## Given problem:
Could you copy the listing below line for line, leaving every character unchanged?

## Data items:
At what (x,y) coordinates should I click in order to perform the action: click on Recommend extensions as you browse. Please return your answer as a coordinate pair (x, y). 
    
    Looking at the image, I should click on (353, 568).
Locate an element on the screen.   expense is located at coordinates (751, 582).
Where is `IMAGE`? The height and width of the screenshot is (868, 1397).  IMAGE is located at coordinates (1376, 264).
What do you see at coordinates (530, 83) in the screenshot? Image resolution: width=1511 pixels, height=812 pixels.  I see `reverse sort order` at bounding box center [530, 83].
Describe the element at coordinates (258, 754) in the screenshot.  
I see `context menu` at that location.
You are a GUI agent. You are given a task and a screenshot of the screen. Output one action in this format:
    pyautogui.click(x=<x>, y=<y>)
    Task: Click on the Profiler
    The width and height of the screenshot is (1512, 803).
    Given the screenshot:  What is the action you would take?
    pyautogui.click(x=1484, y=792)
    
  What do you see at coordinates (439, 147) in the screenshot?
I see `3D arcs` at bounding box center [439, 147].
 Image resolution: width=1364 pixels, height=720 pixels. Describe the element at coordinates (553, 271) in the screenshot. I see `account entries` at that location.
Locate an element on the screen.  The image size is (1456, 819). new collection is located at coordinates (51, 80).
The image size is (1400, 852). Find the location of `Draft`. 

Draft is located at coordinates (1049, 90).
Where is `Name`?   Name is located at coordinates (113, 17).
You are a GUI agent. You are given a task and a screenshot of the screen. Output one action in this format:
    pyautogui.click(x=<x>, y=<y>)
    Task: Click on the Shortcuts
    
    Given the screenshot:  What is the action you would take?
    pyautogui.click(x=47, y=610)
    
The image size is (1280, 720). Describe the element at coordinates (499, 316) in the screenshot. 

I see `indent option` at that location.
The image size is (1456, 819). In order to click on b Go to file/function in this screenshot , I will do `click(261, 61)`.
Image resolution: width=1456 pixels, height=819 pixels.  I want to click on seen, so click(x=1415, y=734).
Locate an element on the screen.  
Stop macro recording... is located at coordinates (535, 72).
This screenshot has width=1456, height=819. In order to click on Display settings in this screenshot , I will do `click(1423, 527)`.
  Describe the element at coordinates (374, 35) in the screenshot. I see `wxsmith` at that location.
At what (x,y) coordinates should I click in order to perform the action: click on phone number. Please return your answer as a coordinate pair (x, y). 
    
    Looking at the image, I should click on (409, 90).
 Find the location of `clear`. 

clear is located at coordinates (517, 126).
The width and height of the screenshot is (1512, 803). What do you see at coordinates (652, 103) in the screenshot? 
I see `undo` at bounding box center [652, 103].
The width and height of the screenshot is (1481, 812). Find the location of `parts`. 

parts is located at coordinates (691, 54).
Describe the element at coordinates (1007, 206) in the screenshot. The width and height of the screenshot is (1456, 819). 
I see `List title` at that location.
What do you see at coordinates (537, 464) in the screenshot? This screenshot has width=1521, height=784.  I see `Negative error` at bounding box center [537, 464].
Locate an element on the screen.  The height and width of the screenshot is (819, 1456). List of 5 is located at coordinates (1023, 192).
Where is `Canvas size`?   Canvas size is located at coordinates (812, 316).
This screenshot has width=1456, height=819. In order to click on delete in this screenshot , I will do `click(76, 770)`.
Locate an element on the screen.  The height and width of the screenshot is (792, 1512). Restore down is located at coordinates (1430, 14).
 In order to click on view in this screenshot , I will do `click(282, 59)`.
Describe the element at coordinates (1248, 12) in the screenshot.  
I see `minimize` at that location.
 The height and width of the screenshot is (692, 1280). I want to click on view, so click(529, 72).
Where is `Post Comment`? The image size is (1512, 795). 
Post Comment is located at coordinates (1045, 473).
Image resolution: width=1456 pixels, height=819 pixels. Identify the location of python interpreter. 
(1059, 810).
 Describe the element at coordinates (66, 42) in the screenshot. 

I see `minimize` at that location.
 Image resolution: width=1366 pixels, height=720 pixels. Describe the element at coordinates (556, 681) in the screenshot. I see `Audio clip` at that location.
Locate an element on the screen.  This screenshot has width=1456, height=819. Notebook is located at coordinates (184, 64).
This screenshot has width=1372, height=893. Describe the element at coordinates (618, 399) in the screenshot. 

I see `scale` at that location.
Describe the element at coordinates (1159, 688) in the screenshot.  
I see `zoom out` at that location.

## The response:
At what (x,y) coordinates should I click in order to perform the action: click on Recommend extensions as you browse. Please return your answer as a coordinate pair (x, y). 
    
    Looking at the image, I should click on (353, 568).
Locate an element on the screen.   expense is located at coordinates (751, 582).
Where is `IMAGE`? The height and width of the screenshot is (868, 1397).  IMAGE is located at coordinates (1376, 264).
What do you see at coordinates (530, 83) in the screenshot? Image resolution: width=1511 pixels, height=812 pixels.  I see `reverse sort order` at bounding box center [530, 83].
Describe the element at coordinates (258, 754) in the screenshot.  
I see `context menu` at that location.
You are a GUI agent. You are given a task and a screenshot of the screen. Output one action in this format:
    pyautogui.click(x=<x>, y=<y>)
    Task: Click on the Profiler
    The width and height of the screenshot is (1512, 803).
    Given the screenshot:  What is the action you would take?
    pyautogui.click(x=1484, y=792)
    
  What do you see at coordinates (439, 147) in the screenshot?
I see `3D arcs` at bounding box center [439, 147].
 Image resolution: width=1364 pixels, height=720 pixels. Describe the element at coordinates (553, 271) in the screenshot. I see `account entries` at that location.
Locate an element on the screen.  The image size is (1456, 819). new collection is located at coordinates (51, 80).
The image size is (1400, 852). Find the location of `Draft`. 

Draft is located at coordinates (1049, 90).
Where is `Name`?   Name is located at coordinates (113, 17).
You are a GUI agent. You are given a task and a screenshot of the screen. Output one action in this format:
    pyautogui.click(x=<x>, y=<y>)
    Task: Click on the Shortcuts
    
    Given the screenshot:  What is the action you would take?
    pyautogui.click(x=47, y=610)
    
The image size is (1280, 720). Describe the element at coordinates (499, 316) in the screenshot. 

I see `indent option` at that location.
The image size is (1456, 819). In order to click on b Go to file/function in this screenshot , I will do `click(261, 61)`.
Image resolution: width=1456 pixels, height=819 pixels.  I want to click on seen, so click(x=1415, y=734).
Locate an element on the screen.  
Stop macro recording... is located at coordinates (535, 72).
This screenshot has width=1456, height=819. In order to click on Display settings in this screenshot , I will do `click(1423, 527)`.
  Describe the element at coordinates (374, 35) in the screenshot. I see `wxsmith` at that location.
At what (x,y) coordinates should I click in order to perform the action: click on phone number. Please return your answer as a coordinate pair (x, y). 
    
    Looking at the image, I should click on (409, 90).
 Find the location of `clear`. 

clear is located at coordinates (517, 126).
The width and height of the screenshot is (1512, 803). What do you see at coordinates (652, 103) in the screenshot? 
I see `undo` at bounding box center [652, 103].
The width and height of the screenshot is (1481, 812). Find the location of `parts`. 

parts is located at coordinates (691, 54).
Describe the element at coordinates (1007, 206) in the screenshot. The width and height of the screenshot is (1456, 819). 
I see `List title` at that location.
What do you see at coordinates (537, 464) in the screenshot? This screenshot has width=1521, height=784.  I see `Negative error` at bounding box center [537, 464].
Locate an element on the screen.  The height and width of the screenshot is (819, 1456). List of 5 is located at coordinates (1023, 192).
Where is `Canvas size`?   Canvas size is located at coordinates (812, 316).
This screenshot has width=1456, height=819. In order to click on delete in this screenshot , I will do `click(76, 770)`.
Locate an element on the screen.  The height and width of the screenshot is (792, 1512). Restore down is located at coordinates (1430, 14).
 In order to click on view in this screenshot , I will do `click(282, 59)`.
Describe the element at coordinates (1248, 12) in the screenshot.  
I see `minimize` at that location.
 The height and width of the screenshot is (692, 1280). I want to click on view, so click(529, 72).
Where is `Post Comment`? The image size is (1512, 795). 
Post Comment is located at coordinates (1045, 473).
Image resolution: width=1456 pixels, height=819 pixels. Identify the location of python interpreter. 
(1059, 810).
 Describe the element at coordinates (66, 42) in the screenshot. 

I see `minimize` at that location.
 Image resolution: width=1366 pixels, height=720 pixels. Describe the element at coordinates (556, 681) in the screenshot. I see `Audio clip` at that location.
Locate an element on the screen.  This screenshot has width=1456, height=819. Notebook is located at coordinates (184, 64).
This screenshot has width=1372, height=893. Describe the element at coordinates (618, 399) in the screenshot. 

I see `scale` at that location.
Describe the element at coordinates (1159, 688) in the screenshot.  
I see `zoom out` at that location.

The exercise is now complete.